How does recreational marijuana impact Zero Tolerance Marijuana Policies?
For employers, the law, in its current form, is significant because it both protects employees from “adverse employment actions” for the use of marijuana during non-working hours and also restricts the employer’s ability to take action against an employee based solely on a positive marijuana test.
Under the law, employers are clearly permitted to “maintain a drug and alcohol free workplace” and are not required “to permit or accommodate the use, consumption, being under the influence, possession, transfer, display, transportation, sale, or growth of cannabis or cannabis items in the workplace” Employers may continue to have zero-tolerance policies which “prohibit the use of cannabis items or intoxication by employees during work hours.”
However, the law makes equally clear that policies may not restrict the lawful use of recreational cannabis during non-working hours and such policies should not adversely impact employees who are not impaired when they show up to work or do not bring/use/display cannabis at work.
What about safety-sensitive employers?
Currently, the law does not provide any “safety-sensitive” carve-out or special exception for those employers who work in environments which might pose a specific safety risk if employees were impaired at work.
There is a limited exception for employers subject to federal requirements, such as those regulated by the U.S. Department of Transportation, if there is a “provable adverse impact on an employer subject to the requirements of a federal contract.” The law also states that it shall not be construed to amend/affect State or federal law employment matters, impact federal grants, interfere with federal contracts, or require one to violate federal law.
When can employers require Cannabis drug testing?
Employers may require a test upon a) reasonable suspicion of use of cannabis while performing work responsibilities, b) upon any “observable signs” of cannabis intoxication, or c) following a work-related accident.
The law specifically permits testing for cannabis randomly, or as part of regular screening of current employees “to determine use during an employee’s prescribed hours”. However, employers may not take any “adverse action “solely due to the presence of cannabinoids from the legal use of recreational marijuana off hours.
The goal of testing is to foster a “drug free workplace” and testing should be used to confirm current impairment while on the job. Taken in this context, the “pre-employment” screening specifically permitted under the law appears limited to testing for current impairment which occurs moments, not days or weeks, before an employee starts their shift and enters the worksite.
Should employers change their drug testing protocols?
The law currently sets forth a two-part testing regime with 1) “scientifically reliable objective testing” of “blood, urine or saliva” and 2) a physical evaluation to determine an employee’s state of impairment. The law does not mention other types of testing such as breath or hair/follicle testing.

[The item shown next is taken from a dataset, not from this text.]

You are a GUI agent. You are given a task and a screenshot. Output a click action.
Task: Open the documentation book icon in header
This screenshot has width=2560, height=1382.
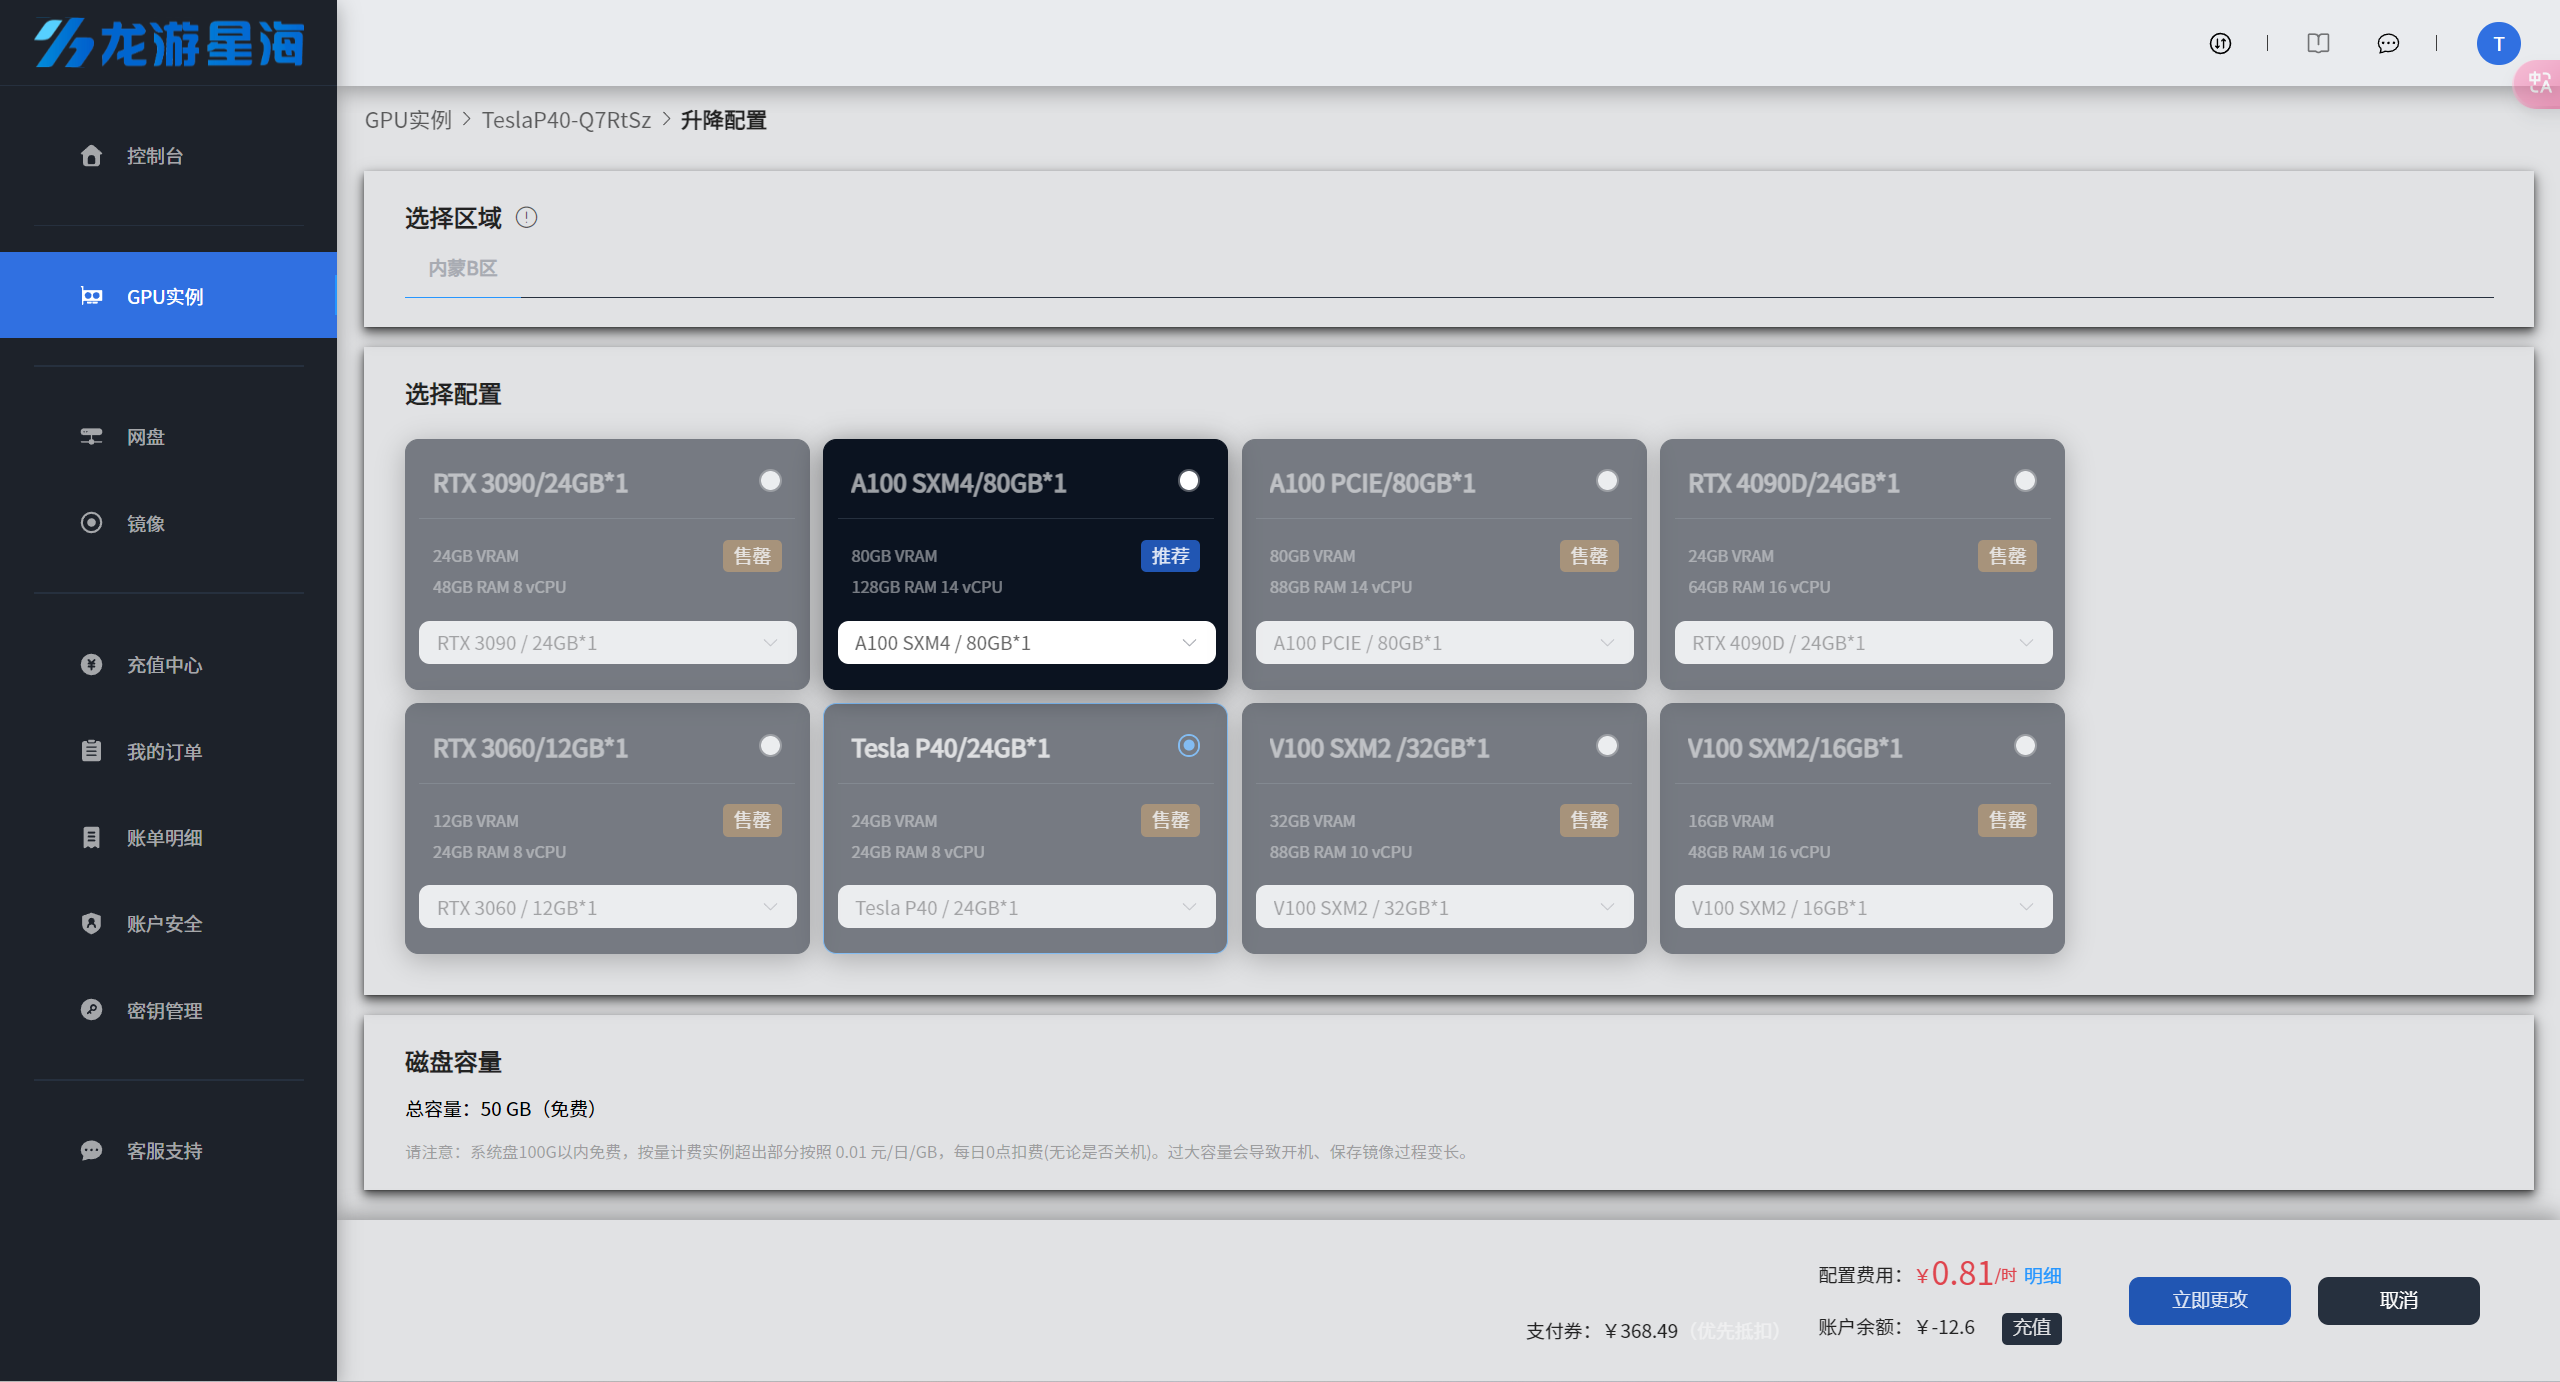2318,43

Recall that present testing cannot determine intoxication but can only detect the presence of THC (the psychoactive compound responsible for a marijuana “high”). This complicates the goal of testing because a positive result will only indicate prior use, not current impairment. Because there is no useful correlation between THC concentration and marijuana impairment, before taking “adverse employment action” the law requires a second physical evaluation, by a certified “Workplace Impairment Recognition Expert.”
Again, the regulations which will identify the training required for certification of these impairment experts have not yet been issued and the employment provisions of the new recreational marijuana law are not currently effective until those clarifying regulations are issued by mid-August 2021.
Does the proposed Sarlo bill provide possible relief for Employers?
On March 9, 2021, Senator Sarlo introduced bill S-3525 clarifying that use of a Workplace Impairment Recognition Expert is optional by the employer and prohibiting “pre-employment” testing, a term typically used for testing days or weeks prior to the start of employment. This bill also provides a possible avenue for the exemption of certain “critical infrastructure” and construction sites with an “exceptionally high risk” of potential harm to other employees of the public via application to the Regulatory Commission, as well as exceptions for public utility, rail and law enforcement employees.
While it is uncertain whether such a bill will ultimately be adopted, many employers will continue to look for clarification in the coming months and until the implementing regulations are adopted.